Subdomain Clustering
January 31, 2023
When I was at Cyence, one of the big areas of cyber insurance that companies wanted covered was cloud service provider downtime. This was 2017, so you were in that mid to late swing of cloud adoption where a bunch of older companies had switched over to the cloud, resulting in a lot of interest from those companies to ensure coverage if AWS went down and they couldn't operate their business. Given the high demand, we received numerous requests from our customers (insurance carriers) to create a cloud service provider (CSP) outage model and simulation to write policies covering CSP outages effectively.
This project was a significant effort involving around 10 people. We had to scrape data from WHOIS to identify which major cloud providers owned which IP blocks. Then, we mapped which domains of our clients were on these IP blocks and used a variation of our existing business interruption model to simulate what would happen if all the IP blocks associated with AWS US-East-1, for instance, went down.
One of the more exciting aspects of this project was a subdomain clustering problem. If a CSP outage affected a user's www.
subdomain, it would be pretty serious. However, if only a data.
subdomain were affected, the impact could be less severe. This impact depends on what the company actually does. For some B2B companies, accessing their internal data at data.
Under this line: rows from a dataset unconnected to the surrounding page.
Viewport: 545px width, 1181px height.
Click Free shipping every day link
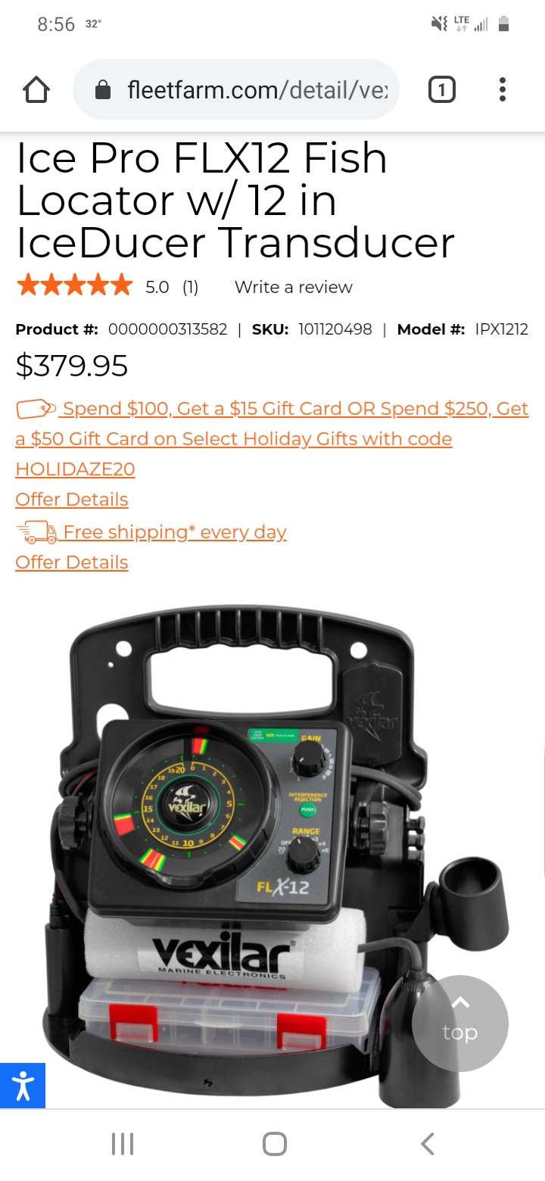175,532
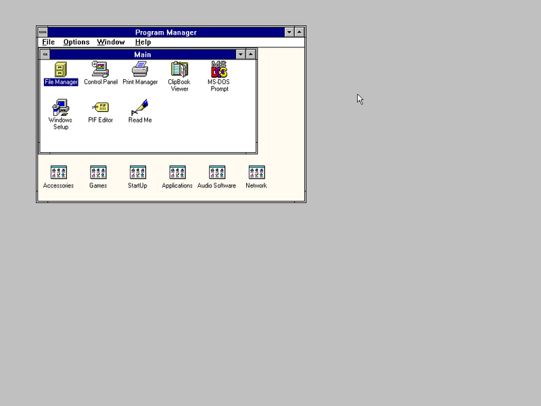The image size is (541, 406).
Task: Select the PIF Editor icon
Action: point(101,108)
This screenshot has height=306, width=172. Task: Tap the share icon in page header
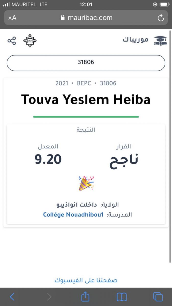point(12,41)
might be more critical than their landing page at www.
.
To tackle this clustering problem, I utilized Latent Dirichlet Allocation (LDA) (LDA). Typically used in NLP, LDA clusters documents into topics based on word frequency. It employs a Bayesian network/graph approach to accomplish this. The method uses priors for the probability that a document belongs to a specific topic and priors for the probability that a word is in a specific document. These priors are iteratively updated based on word frequencies until reaching equilibrium.
In our subdomain clustering problem, the "topics" were industries, the "documents" were subdomains, and the "words" were traffic/usage (+ some other data). This approach helped us identify which subdomains were frequently used by specific industries, allowing us to model potential business interruptions a company might face during a CSP outage. The model was updated every time new company data was collected, ensuring accurate and up-to-date simulations.
I thoroughly enjoyed working on this project because it was fascinating to see how ML techniques from different fields (like NLP) could be adapted to address entirely different problems.